Com tamanhos recursos humanos, a “coisa” só poderia correr bem. Claro que este “casting” foi ponderado: os arranjos que Tigran Hamasyan concebeu para esta colecção de standards são realmente desafiantes, tanto harmónica como ritmicamente, e seriam mais bem servidos por músicos de excelência. O que, de facto, aconteceu.



Na já mencionada entrevista, Hamasyan conta como, durante o seu período formativo, quando se apaixonou por bebop, exercitava o seu “músculo” criativo escrevendo peças à maneira dos seus heróis, como Elmo Hope, por exemplo. Um pouco como os beatmakers em início de carreira começam por fazer o que no universo hip hop se designa como “type beats”, batidas ao estilo de um dos nomes consagrados do género. É do pianista Elmo Hope, aliás, o tema que abre o alinhamento de StandArt, “De-Dah”, peça que o próprio compositor gravou com Lou Donaldson e Clifford Brown em 1953 e que nas décadas seguintes mereceria atenção do trio do próprio Hope com Philly Joe Jones e Paul Chambers ou, em eras mais recentes, de Brad Mehldau, por exemplo. É aliás um exercício curioso escutar as versões de Mehldau e Hamasyan lado a lado: são dois pianistas com uma acentuada diferença de idades – o americano é 17 anos mais velho – e dotados de léxicos igualmente distintos – a versão que Brad incluiu em Seymour Reads The Constitution! (2018) encaixa-se perfeitamente na tradição bebop de piano jazz, mas aquela que Tigran assina afirma a diferença logo a partir dos primeiros acordes. O arménio é um pianista mais vibrante, mais barroco também, mas é na vivacidade harmónica e na desenvoltura rítmica que se abriga a sua modernidade. E para tamanha demonstração de vigor inventivo, o pianista precisava realmente de uma secção rítmica com pronunciado espírito de aventura, capaz de o seguir nas curvas e contracurvas, algumas em ângulo recto, dos seus arranjos que parecem ecoar o traço arrojado de alguns pintores modernos, como o seu amigo Gaguik Martirosyan, que assina o artwork da capa: “Ele tem uma forma de contar histórias com uma abordagem mínima e cria um mundo com sinais e linhas simples”.
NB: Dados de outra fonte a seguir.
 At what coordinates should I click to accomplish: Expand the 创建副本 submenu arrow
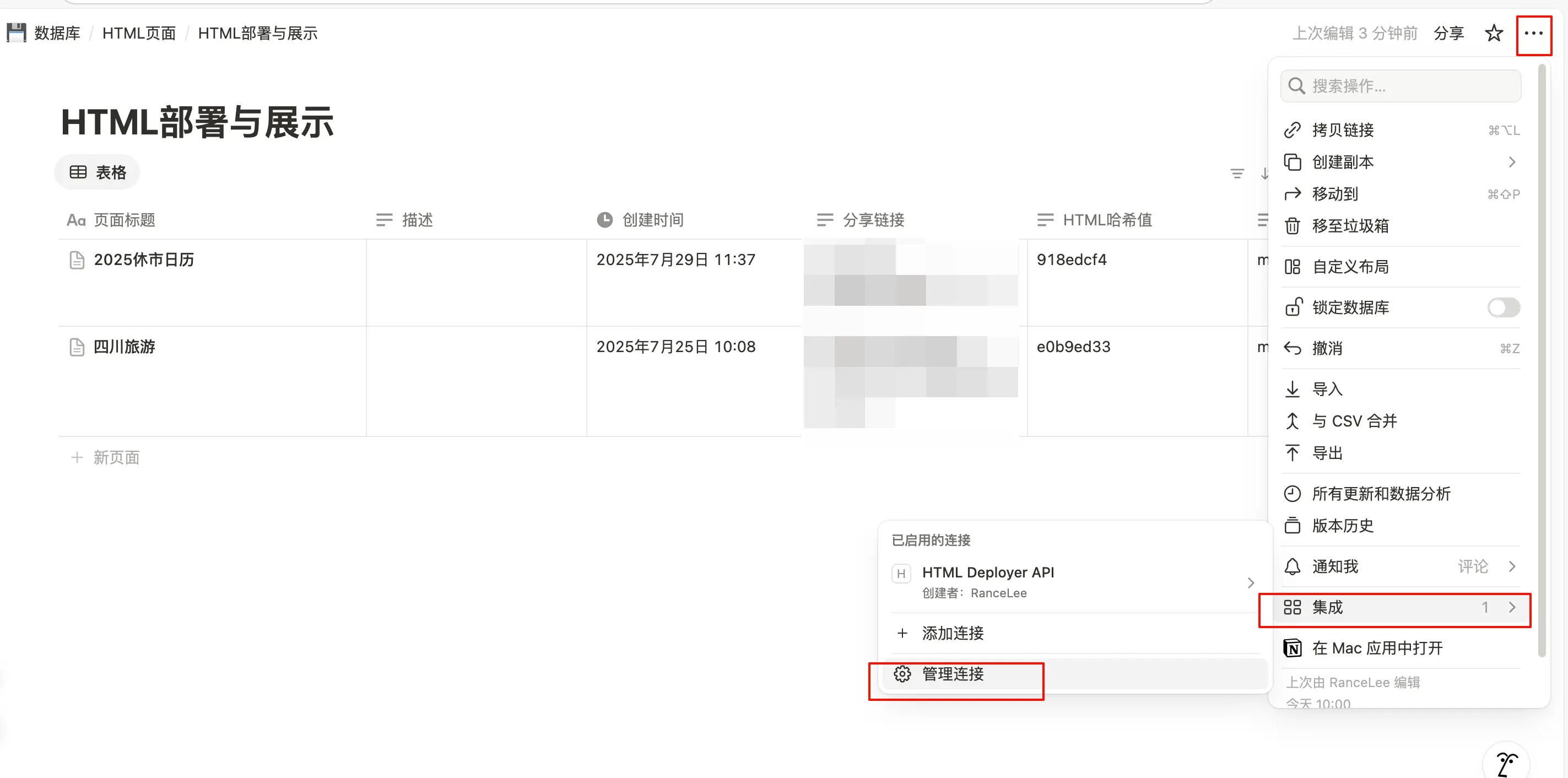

Não será exactamente com “linhas simples” que Tigran ergue a sua original visão dos standards. Um dos seus “truques” (e não são poucos os recursos técnicos de que dispõe) passa pela combinação de soluções harmónicas inesperadas com uma exposição percussiva entregue à sua mão direita, como se sente tão bem em “I Didn’t Know What Time It was” (da dupla Richard Rodgers e Lorenz Hart): sobre uma cadência hip hop erguida por Brown e um elegantemente contido Brewer, Tigran soa caleidoscópico, alternando entre velocidades e acentuações com um sentido lúdico refrescante. O primeiro convidado surge em “All The Things You Are” (Jerome Kern, Oscar Hammerstein II): sobre uma cascata de notas de piano, Mark Turner entra sussurrante em modo baladeiro de arrebatada beleza, num momento em duo de rara economia num álbum que soa quase sempre expansivo, mesmo quando se escuta apenas o trio, como em “When a Woman Loves a Man” (Bernard Hanighen, Gordon Jenkins e Johnny Mercer) em que Tigran desenha espirais em cima da melodia original, enquanto Justin e Matt suportam o desenrolar do tema com classe absoluta. Noutro momento em trio, “Softly As in a Morning Sunrise” (Sigmund Romberg, Oscar Hamerstein II), Hamasyan avança a direito e assume a rota de colisão com a ideia de reverência perante os standards, insuflando uma energia proggy no arranjo capaz de entusiasmar até o mais casual dos ouvintes. O motivo melódico é oferecido em tons sombrios e a secção rítmica apresenta-se bastante enérgica, capaz de preencher cada breve espaço deixado em aberto entre as notas que Tigran debita, num constante vai e vem de dinâmicas que espelham uma complexidade de emoções que ele entende abrigar-se na peça original.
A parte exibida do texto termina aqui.